De Beers renforce la traçabilité de ses diamants naturels grâce à la blockchain
Joaillerie

De Beers renforce la traçabilité de ses diamants naturels grâce à la blockchain

Pourquoi l’origine d’un diamant est-elle devenue si importante ?

De Beers Group accélère le déploiement de Tracr, sa plateforme de traçabilité fondée sur la blockchain, afin de documenter l’origine et le parcours des diamants naturels. Depuis 2025, les pierres De Beers répondant aux critères d’éligibilité peuvent être associées à un pays d’extraction précis.

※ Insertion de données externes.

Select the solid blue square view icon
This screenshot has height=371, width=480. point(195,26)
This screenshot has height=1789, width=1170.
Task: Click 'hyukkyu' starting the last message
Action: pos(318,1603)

En mai 2026, l’entrée du Gemological Institute of America au capital de Tracr a donné une nouvelle dimension à cette infrastructure appelée à dépasser le seul périmètre du groupe minier.

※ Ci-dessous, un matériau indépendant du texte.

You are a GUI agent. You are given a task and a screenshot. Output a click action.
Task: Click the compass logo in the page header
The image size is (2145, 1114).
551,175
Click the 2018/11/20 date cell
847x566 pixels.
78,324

Dans la joaillerie contemporaine, la beauté d’une pierre ne suffit plus toujours. Sa provenance, les conditions de son extraction, son authenticité et les différentes étapes de sa transformation deviennent des éléments constitutifs de sa valeur.

Pour De Beers, cette évolution représente à la fois une exigence de transparence, un enjeu réglementaire et une manière de différencier le diamant naturel face au développement des diamants produits en laboratoire.

Le diamant est un produit particulièrement complexe à tracer. Une pierre peut être extraite dans un pays, triée dans un autre, taillée et polie dans plusieurs ateliers, certifiée par un laboratoire, puis montée sur un bijou commercialisé à des milliers de kilomètres de son lieu d’origine.

Cette fragmentation historique de la chaîne de valeur rend difficile la transmission continue des informations entre la mine, le négociant, le tailleur, le laboratoire gemmologique, la Maison de joaillerie et le client final.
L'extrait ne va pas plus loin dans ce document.